__Document segment__
....

# The Process API

## Overview

The Process API contains the following 4 APIs:

* The `fork()` syscall allows one process, the parent, to create a new process, the child. This is done by making the new child process an (almost) exact duplicate of the parent: the child obtains copies of the parent’s stack, data, heap, and text segments. The term **fork** derives from the fact that we can envisage the parent process as dividing to yield two copies of itself.
* The `exit(status)` library function terminates a process, making all resources (memory, open file descriptors, and so on) used by the process available for subsequent reallocation by the kernel. The `status` argument is an integer that determines the termination status for the process. Using the `wait()` syscall, the parent can retrieve this status.
* The `wait(&status)` syscall has two purposes. First, if a child of this process has not yet terminated by calling `exit()`, then `wait()` suspends execution of the process until one of its children has terminated. Second, the termination status of the child is returned in the status argument of `wait()`.

....

__Provided material__
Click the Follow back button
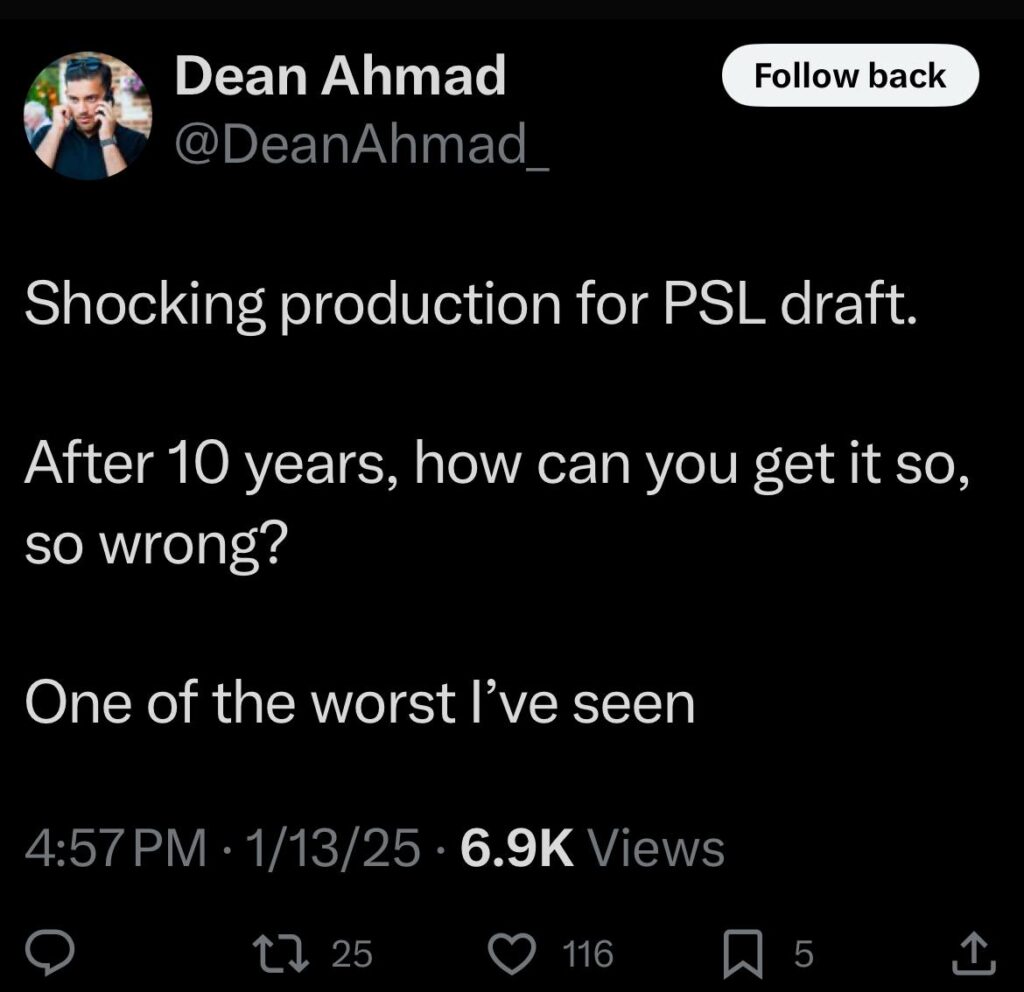(x=849, y=75)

....

__Task requirements__
A: Rewrite the Process API text from "## Overview" to "copies of itself.", inclusive, and swap "child" for "offspring".
B: Resume the Process API text after its last sentence.
The lines come from a different source than the Process API text.

__Outputs__
A:
## Overview

The Process API contains the following 4 APIs:

* The `fork()` syscall allows one process, the parent, to create a new process, the offspring. This is done by making the new offspring process an (almost) exact duplicate of the parent: the offspring obtains copies of the parent’s stack, data, heap, and text segments. The term **fork** derives from the fact that we can envisage the parent process as dividing to yield two copies of itself.

B:
* The `execve(pathname, argv, envp)` syscall loads a new program (`pathname`, with argument list `argv`, and environment list `envp`) into a process’s memory. The existing program text is discarded, and the stack, data, and heap segments are freshly created for the new program. This operation is often referred to as execing a new program. Later, we’ll see that several library functions are layered on top of `execve()`, each of which provides a useful variation in the programming interface. Where we don’t care about these interface variations, we follow the common convention of referring to these calls generically as `exec()`, but be aware that there is no system call or library function with this name.

Pictorially:

![Overview of the use of fork(), exit(), wait(), and execve()](/files/8V7Qm2rQ3NQMVKxvKoTd)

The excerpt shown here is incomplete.